Ray G. Burdett, PhD, PT, CPed, and
Gavin Hassell, BS, CO, CPed


A patient with Charcot-Marie-Tooth disease was referred for ankle-foot orthoses for gait assistance. He was an avid bicyclist and wanted an assessment of the effects of orthoses on his bicycling, as well as his gait. The effects of three ankle-foot orthoses on joint angles during walking and bicycling, ankle torque and power production during walking, and heart rate during bicycling were measured. The quantitative effects of each AFO on walking and bicycling mechanics are discussed relative to the patient's preferences.

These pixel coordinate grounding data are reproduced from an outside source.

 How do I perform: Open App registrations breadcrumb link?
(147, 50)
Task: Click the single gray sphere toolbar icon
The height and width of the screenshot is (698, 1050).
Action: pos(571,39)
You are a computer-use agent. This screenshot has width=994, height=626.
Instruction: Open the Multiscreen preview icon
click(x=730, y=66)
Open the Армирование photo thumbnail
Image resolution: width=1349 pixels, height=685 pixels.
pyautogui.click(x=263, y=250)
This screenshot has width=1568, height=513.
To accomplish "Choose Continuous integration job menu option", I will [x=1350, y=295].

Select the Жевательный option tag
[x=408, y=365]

Charcot-Marie-Tooth (CMT) disease is a hereditary neuropathic disease resulting in progressive atrophy of the muscles distal to the knee and frequently leads to gait limitations.1 Ankle-foot orthoses (AFOs) have been shown to have positive effects on the gait of individuals with ankle muscle weakness, including restoration of heelstrike, improved control of plantar flexion after footstrike, normalization of heel rise, increased propulsion during push-off, stabilization of the knee during stance, and decrease in abnormal hip and knee flexion during swing. 1-5 AFO design may also influence gait in individuals with CMT disease. In a single-subject study of a patient with CMT disease, modification of the patient's AFO resulted in a decrease in the energy consumption during walking. 6

A literature search located a single article reporting the effects of AFOs on bicycling mechanics. In that study, 7 immobilization of the ankle with AFOs for subjects with normal muscle function resulted in reduced power transmission during the downstroke and enhanced power transmission during the upstroke.

In the current case study, we present the effects of three types of AFOs on joint angles during walking and bicycling, ankle torque and power production during walking, and heart rate during bicycling for a patient with CMT. We also discuss the relationship among these effects and the patient's preference for AFO type for walking and bicycling.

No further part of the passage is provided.